It feels like I’ve been transported to another reality, and it also feels like this might be my dwelling place for a while. Yesterday evening, after day four of “Zoom Teaching & Collaborating” I logged off. I poured myself a glass of wine and went to see how my mom and two year old were holding up. Like me, many of us are at home, trying to work, trying to teach/help their kids with what seems like countless school activities, and trying to keep calm because the other shoe is about to fall.
I asked my seventy-one year old mom how her day was and she said she and my two year old had a fabulous time. Of course they did. My mom who is a diva of sorts, or part royalty that we are not privy to, always has the most fabulous time. I thanked her for helping me out during this crazy time as I figure out how to teach/work remotely. I sat down and my fabulous mother shushed me and said, “Cállate, ya empezó las noticias.” My mother is a huge fan of the news and I prefer not to watch. But I sat next to her and drank my wine, wishing I had poured myself a larger glass. My mother gasped and theatrically put her hands on her chest, as did my two year old. Was my two year old going to need therapy to manage anxiety issues? Three minutes into the news my anxiety was trying to make its way in. And then, I heard it as did millions of families. We were going on lockdown. Mayor Eric Garcetti mandated a “Safer at Home” order . The Los Angeles Mayor was poised as he gave pertinent information on the need for us to stay home to combat the Corona Virus. The other word I heard was social distancing. No restaurants, no yoga, no nothing. And no visiting my sister and her kids.
My fabulous mother in her frenzy got up and offered me some food. She cooks to alleviate stress. I listened to to Mayor Garcetti and noted that he seemed calm. Then I too shall remain calm. He seemed confident. I too shall remain confident. And he also seemed to say to us in a very soothing and respectful tone, stay the fuck home. I will. As much as I want to see my sister, I’m gonna stay the fuck home. You can count on me Mayor Garcetti.
I looked up to see how my mom was taking this and she was teary eyed. “Mami, are you OK?” She shook her head no and shared that her sister, my tía, was now unable to spend time with her daughter who has been under treatment for leukemia. It was too much of a risk. “Mami, it’s going to be Ok.”
She looked up and showed me an empty tortilla packet. “Es la última tortilla.” She gingerly made a bean and cheese quesadilla and offered it to my daughter. She sliced some avocados and put a dollop of sour cream on the quesadilla. My two year and my fabulous mom sat at the tiny wooden children’s table and ate together. They ate in silence and I just watched. Everything was eerily slow. And then my fabulous mom started her jibber jabber about war, starvation, the end of time, and rations.

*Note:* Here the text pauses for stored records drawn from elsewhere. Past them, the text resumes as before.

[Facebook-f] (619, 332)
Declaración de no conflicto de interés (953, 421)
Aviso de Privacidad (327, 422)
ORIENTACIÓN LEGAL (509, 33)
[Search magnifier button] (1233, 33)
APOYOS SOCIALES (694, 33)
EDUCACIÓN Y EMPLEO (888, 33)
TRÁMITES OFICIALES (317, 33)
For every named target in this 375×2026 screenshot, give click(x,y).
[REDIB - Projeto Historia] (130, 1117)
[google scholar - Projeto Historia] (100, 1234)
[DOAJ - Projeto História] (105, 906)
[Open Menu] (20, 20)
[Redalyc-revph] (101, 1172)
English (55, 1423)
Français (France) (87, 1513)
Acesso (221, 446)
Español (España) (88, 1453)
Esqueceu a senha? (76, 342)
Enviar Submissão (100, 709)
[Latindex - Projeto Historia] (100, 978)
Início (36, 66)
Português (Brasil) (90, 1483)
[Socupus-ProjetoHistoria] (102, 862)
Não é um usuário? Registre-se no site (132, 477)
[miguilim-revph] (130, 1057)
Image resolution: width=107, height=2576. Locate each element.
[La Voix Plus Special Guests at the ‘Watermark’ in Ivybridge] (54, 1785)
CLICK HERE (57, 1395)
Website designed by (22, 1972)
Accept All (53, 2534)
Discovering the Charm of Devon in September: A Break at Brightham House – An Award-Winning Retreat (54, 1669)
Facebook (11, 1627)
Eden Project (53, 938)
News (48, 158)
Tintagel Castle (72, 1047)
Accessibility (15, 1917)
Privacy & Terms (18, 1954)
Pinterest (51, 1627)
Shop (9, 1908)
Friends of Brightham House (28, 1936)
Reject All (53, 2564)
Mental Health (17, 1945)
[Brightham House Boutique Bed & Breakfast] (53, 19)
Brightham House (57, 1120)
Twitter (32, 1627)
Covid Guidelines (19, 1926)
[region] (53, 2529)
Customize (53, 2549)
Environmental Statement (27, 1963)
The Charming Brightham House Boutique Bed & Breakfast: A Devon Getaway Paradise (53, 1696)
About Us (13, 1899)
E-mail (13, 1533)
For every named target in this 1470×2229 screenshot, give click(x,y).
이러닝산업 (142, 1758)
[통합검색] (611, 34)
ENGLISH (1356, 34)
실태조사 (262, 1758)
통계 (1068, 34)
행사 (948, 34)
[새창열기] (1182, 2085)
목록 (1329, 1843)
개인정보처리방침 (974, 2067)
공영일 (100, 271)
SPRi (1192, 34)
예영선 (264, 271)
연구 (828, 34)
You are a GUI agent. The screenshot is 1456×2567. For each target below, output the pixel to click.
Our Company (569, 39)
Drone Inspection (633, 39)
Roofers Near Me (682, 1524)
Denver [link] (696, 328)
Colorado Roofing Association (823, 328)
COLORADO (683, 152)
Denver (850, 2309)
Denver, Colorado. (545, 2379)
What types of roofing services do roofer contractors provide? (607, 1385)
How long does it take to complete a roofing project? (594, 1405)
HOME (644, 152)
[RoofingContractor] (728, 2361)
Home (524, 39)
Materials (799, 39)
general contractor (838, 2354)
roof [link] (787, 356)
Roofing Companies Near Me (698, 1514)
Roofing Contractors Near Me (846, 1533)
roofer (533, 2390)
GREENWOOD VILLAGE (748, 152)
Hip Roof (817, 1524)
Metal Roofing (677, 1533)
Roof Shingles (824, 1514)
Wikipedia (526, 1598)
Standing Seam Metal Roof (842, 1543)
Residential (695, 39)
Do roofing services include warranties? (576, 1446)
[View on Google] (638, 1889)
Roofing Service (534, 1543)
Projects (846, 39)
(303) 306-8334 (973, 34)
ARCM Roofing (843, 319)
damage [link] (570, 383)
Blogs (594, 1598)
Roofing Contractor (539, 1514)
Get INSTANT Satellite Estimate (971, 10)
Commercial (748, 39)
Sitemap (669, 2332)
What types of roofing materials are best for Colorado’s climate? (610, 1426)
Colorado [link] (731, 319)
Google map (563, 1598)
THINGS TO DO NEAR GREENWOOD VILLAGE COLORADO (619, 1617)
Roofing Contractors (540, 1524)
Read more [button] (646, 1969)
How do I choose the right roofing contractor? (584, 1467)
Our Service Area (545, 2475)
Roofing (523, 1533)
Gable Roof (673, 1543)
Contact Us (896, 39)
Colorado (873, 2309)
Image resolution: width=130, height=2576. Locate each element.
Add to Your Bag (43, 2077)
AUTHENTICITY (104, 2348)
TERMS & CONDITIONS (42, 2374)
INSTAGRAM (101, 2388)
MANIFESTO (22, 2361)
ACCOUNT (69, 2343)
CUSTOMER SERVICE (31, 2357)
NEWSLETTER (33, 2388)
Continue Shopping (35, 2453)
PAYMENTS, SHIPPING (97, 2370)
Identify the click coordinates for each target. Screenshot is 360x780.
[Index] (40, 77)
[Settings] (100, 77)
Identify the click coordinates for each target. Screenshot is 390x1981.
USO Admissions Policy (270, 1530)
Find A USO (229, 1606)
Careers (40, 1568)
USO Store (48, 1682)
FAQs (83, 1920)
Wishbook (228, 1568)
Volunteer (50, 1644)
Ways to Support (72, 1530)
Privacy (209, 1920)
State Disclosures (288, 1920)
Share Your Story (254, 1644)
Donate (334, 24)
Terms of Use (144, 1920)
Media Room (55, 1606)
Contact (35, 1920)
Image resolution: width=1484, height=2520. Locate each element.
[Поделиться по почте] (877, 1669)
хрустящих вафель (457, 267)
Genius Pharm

PTSD was coming at her hard and I just watched, having nothing to say and it just continued to play out in slow motion. This is one’s personal hell. She’s experienced a war. I have not. I hope not to. I can’t let my fabulous mother stay here. “Mami, stop! “It’s going to be OK. I trust that people are mindful and considerate of each other. I trust that we all have enough.”
I walked out with my two year old hanging on to me. I hugged her back feeling every particle of her perfect being. Whatever was happening was happening quickly.
Early the next morning I ran out the door to the grocery store. I was going to give my fabulous mother some hope. And then I was met with the longest line ever. I got in line and was told it would be about an hour. An hour? But I waited, and I chatted with some people. And we waited together. Is this what it’s all about? Waiting patiently…together. The surfer guy behind me said this was just a reboot of things for our Earth. I agreed with him and totally recognized that in another time I would probably not be talking to a stranger, but today was different. Maybe all days should be different.
An hour later I finally got in. I made it. I looked for toilet paper and found none. No wonder my cousin bought a bidet on Amazon! I looked for beans and rice. None. Then I looked for tortillas and there they were, in their gloriously red packets, beaming brightly for the taking. I grabbed a packet of corn tortillas and teared up. There is more than enough. People are mindful and considerate of each other. We are taking just what we need. And we are staying the fuck home enjoying the shit out of one another. That’s what we do. We take care of each other, no matter what.